Ciudad Victoria, Tamaulipas.- Los municipios de Soto la Marina, Abasolo y Jaumave encabezan la lista de 23 ayuntamientos con mayores montos observados por la Auditoría Superior de la Federación en la Cuenta Pública 2024, seguidos por Tampico, Padilla, San Nicolás y Tula.
En la Cuenta Pública del
Ejercicio Fiscal 2024 de la ASF, se concentra en conjunto un monto de 386 millones 609 mil 194 pesos pendientes de aclarar en Tamaulipas.
De acuerdo con los informes entregados a la Cámara de Diputados, de los 23 ayuntamientos que presentan montos sin solventar al cierre de la fiscalización son: Soto la Marina, quien concentra la mayor cifra observada, con 67 millones 407 mil 635.97 pesos, seguido por Abasolo con 54 millones 336 mil 301.34 pesos y Jaumave con 50 millones 71 mil 239.50 pesos.
En cuarto lugar aparece Padilla con 38 millones 751 mil 758.85 pesos, mientras que Tampico suma 37 millones 39 mil 702.81 pesos en recursos cuya aplicación no ha sido aclarada ante la autoridad fiscalizadora.
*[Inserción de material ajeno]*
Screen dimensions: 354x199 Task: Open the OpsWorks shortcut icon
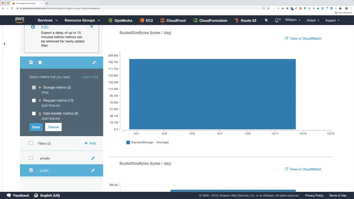point(110,20)
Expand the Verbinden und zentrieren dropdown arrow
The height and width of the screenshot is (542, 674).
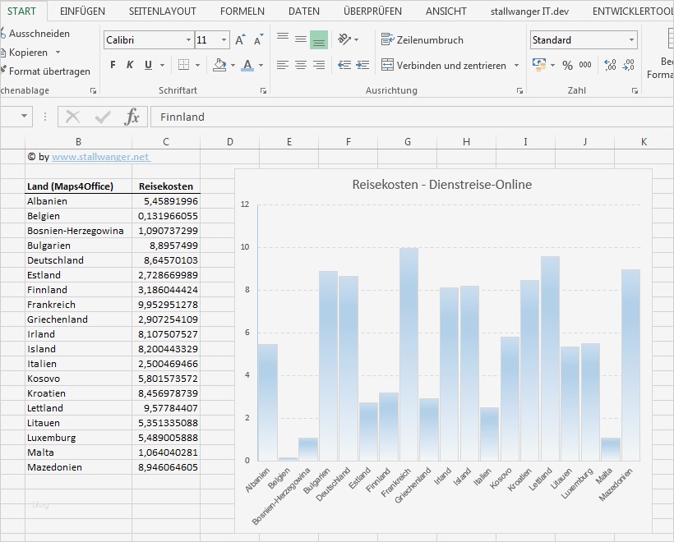pyautogui.click(x=516, y=65)
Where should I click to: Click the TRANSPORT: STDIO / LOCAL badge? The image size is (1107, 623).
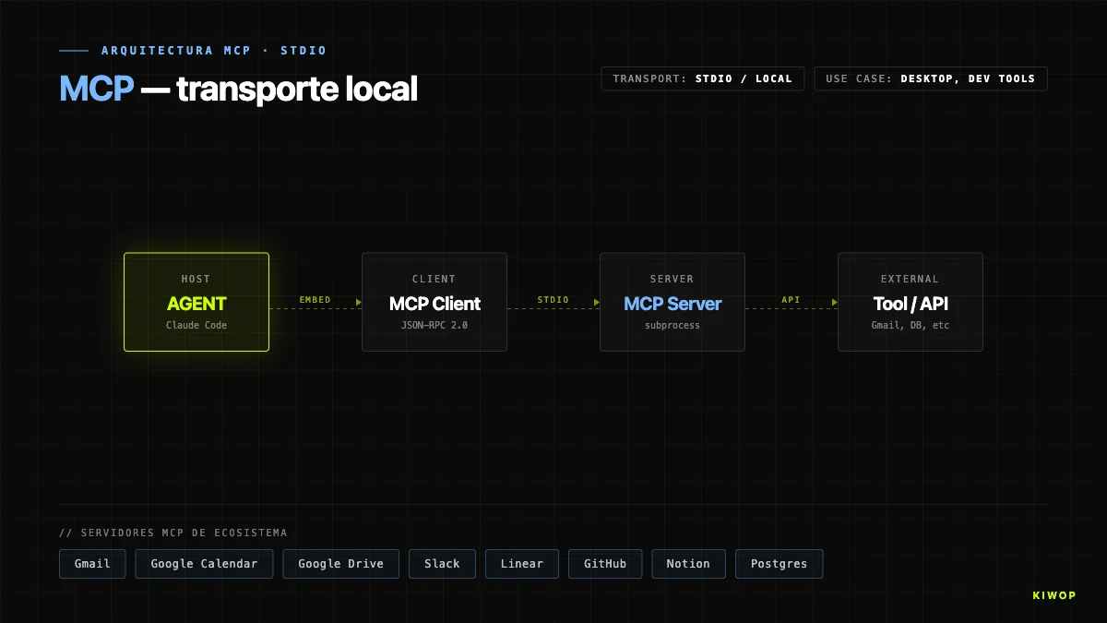coord(702,78)
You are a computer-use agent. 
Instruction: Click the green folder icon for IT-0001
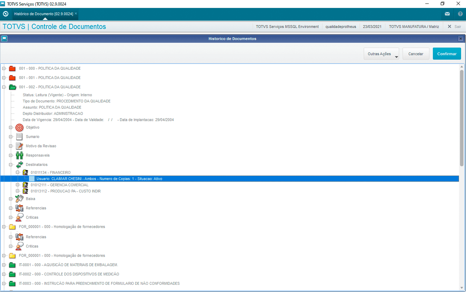[12, 265]
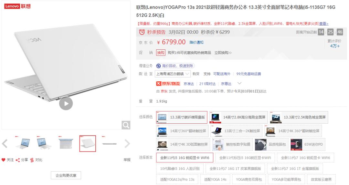Click the Lenovo 联想 brand logo
Image resolution: width=349 pixels, height=185 pixels.
coord(17,6)
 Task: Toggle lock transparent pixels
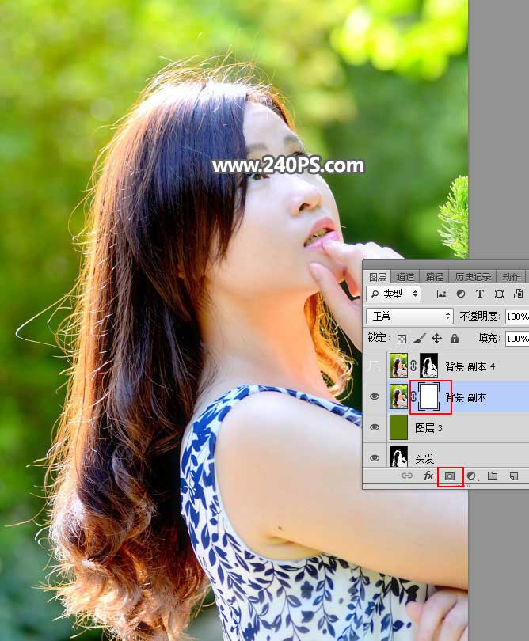(x=402, y=338)
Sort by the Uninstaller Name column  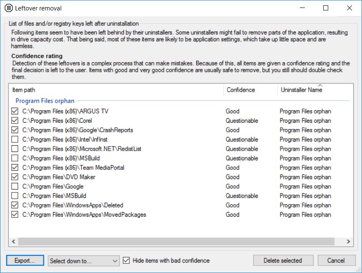pos(301,90)
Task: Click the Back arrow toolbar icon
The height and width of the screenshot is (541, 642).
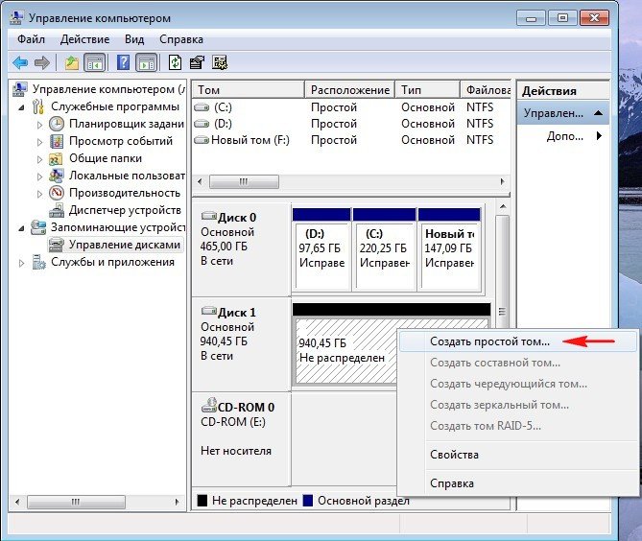Action: (x=20, y=62)
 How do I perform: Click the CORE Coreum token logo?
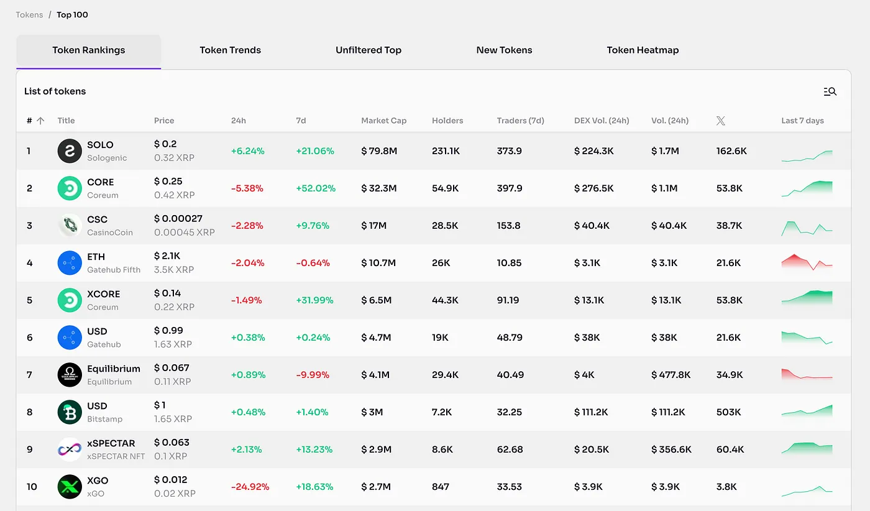coord(70,188)
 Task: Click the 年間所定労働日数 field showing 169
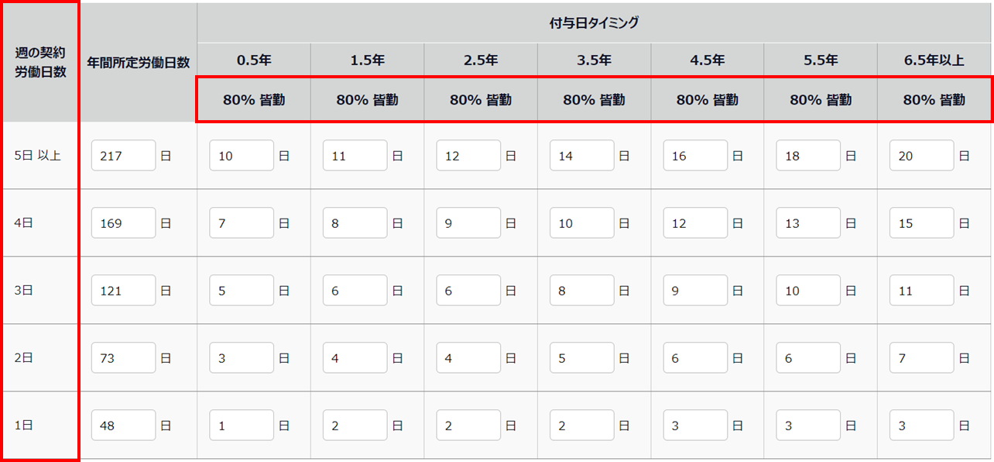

También figuran San Nicolás con 33 millones 799 mil 95.39 pesos y Tula con 28 millones 276 mil 209.99 pesos, cifras que llaman la atención por tratarse de municipios con menor población y capacidad administrativa que lugares como Tampico o Ciudad Madero.
Otros ayuntamientos como González, San Fernando, Valle Hermoso, Matamoros, El Mante, Ciudad Madero y Victoria presentan montos inferiores, aunque igualmente sujetos a observaciones y procesos de revisión.
El foco rojo más encendido está en Abasolo, donde la Auditoría Superior de la Federación concluyó que entre enero y septiembre de 2024 no se entregaron registros contables, presupuestales ni documentación comprobatoria, derivando en tres pliegos de observaciones por 54 millones 286 mil 200 pesos.
El monto observado en ese municipio corresponde a recursos provenientes de participaciones federales, así como de los fondos FAISMUN y FORTAMUN, sin que la administración municipal lograra demostrar con claridad el destino y aplicación final de esos recursos públicos.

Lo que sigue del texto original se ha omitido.